A1058
Title: When Black-Litterman meets decision-fusion for asset allocation
Authors: Xinyu Huang - University of Bath (United Kingdom)
David Newton - University of Bath (United Kingdom)
Emmanouil Platanakis - University of Bath - School of Management, UK (United Kingdom) [presenting]
Xiaoxia Ye - University of Exeter Business School (United Kingdom)

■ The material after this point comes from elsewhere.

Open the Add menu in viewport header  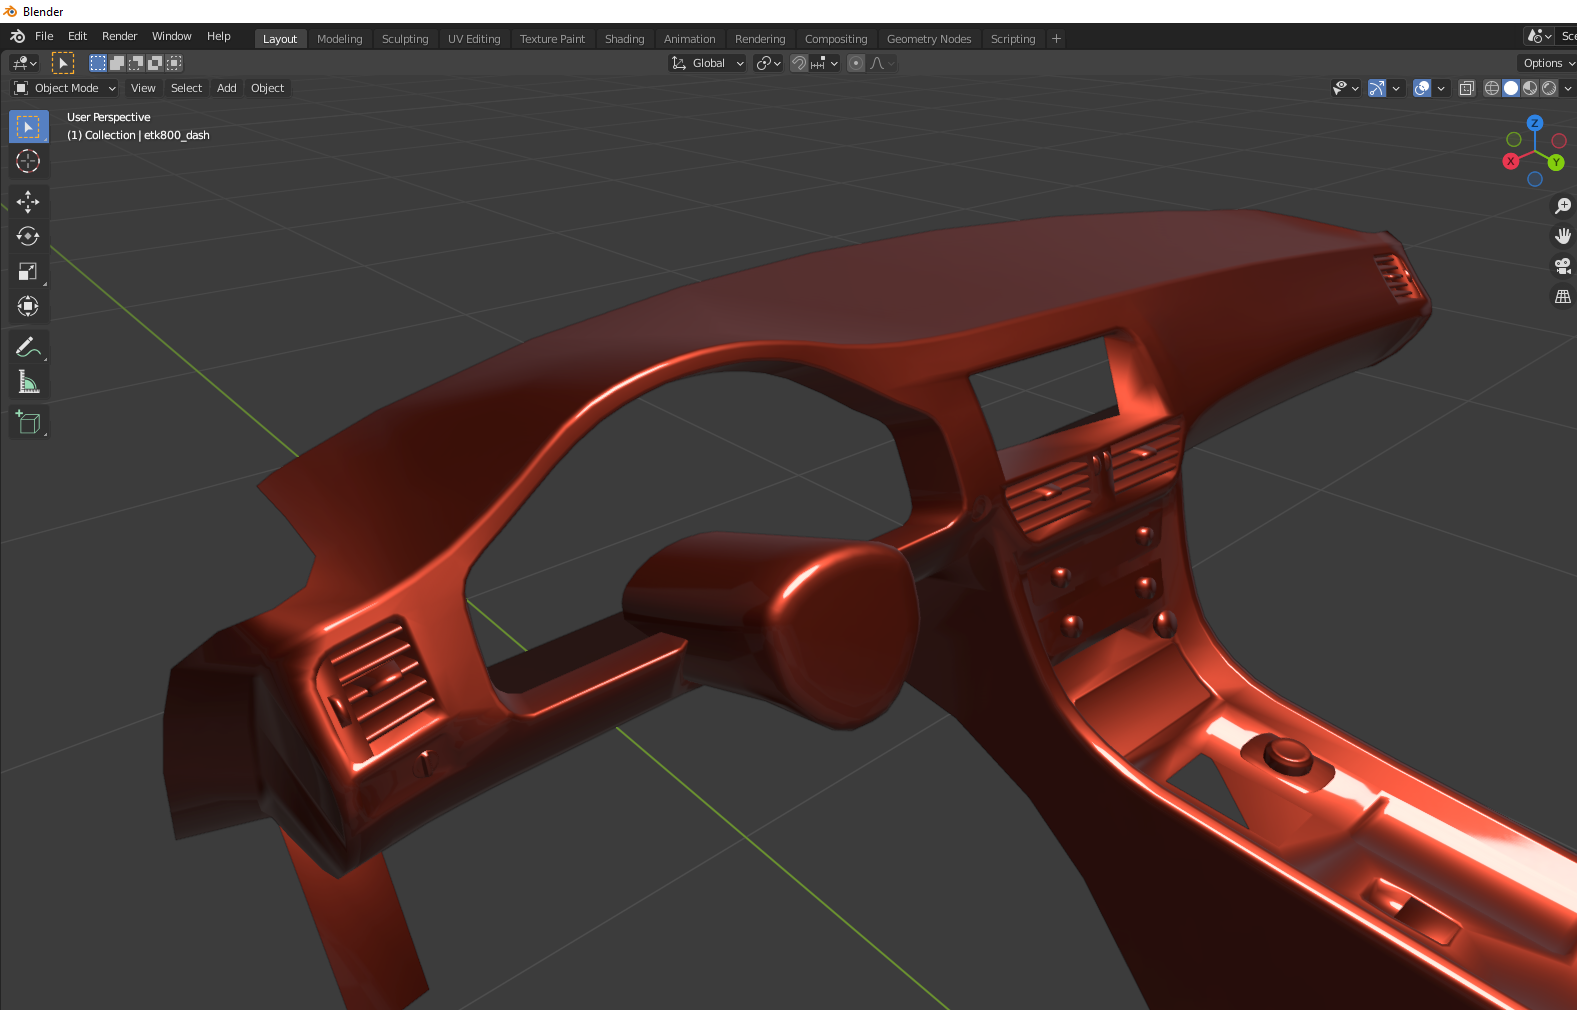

Abstract: Efficient decision-making often requires synthesizing insights from diverse knowledge domains. A novel method to model and consolidate inputs from multiple experts within the Black-Litterman model (BLM) is introduced. Each expert's beliefs and subjective judgements on stock trends are formulated as belief distributions in the decision fusion framework. Both misspecification and estimation errors are accounted for in the equilibrium allocations and covariance matrix. For equilibrium allocations in BLM, the mean-variance asset allocation rule is optimally combined with either the minimum-variance or the 1/N rule. Wishart stochastic volatility for modeling covariances is employed, initializing with a sparse conditional covariance matrix via the graphical lasso. After transaction costs, the method consistently boosts the Sharpe ratio compared to the 1/N rule and surpasses eight other established portfolio strategies for managing estimation risk. Robustness experiments show that the approach withstands various parameter choices.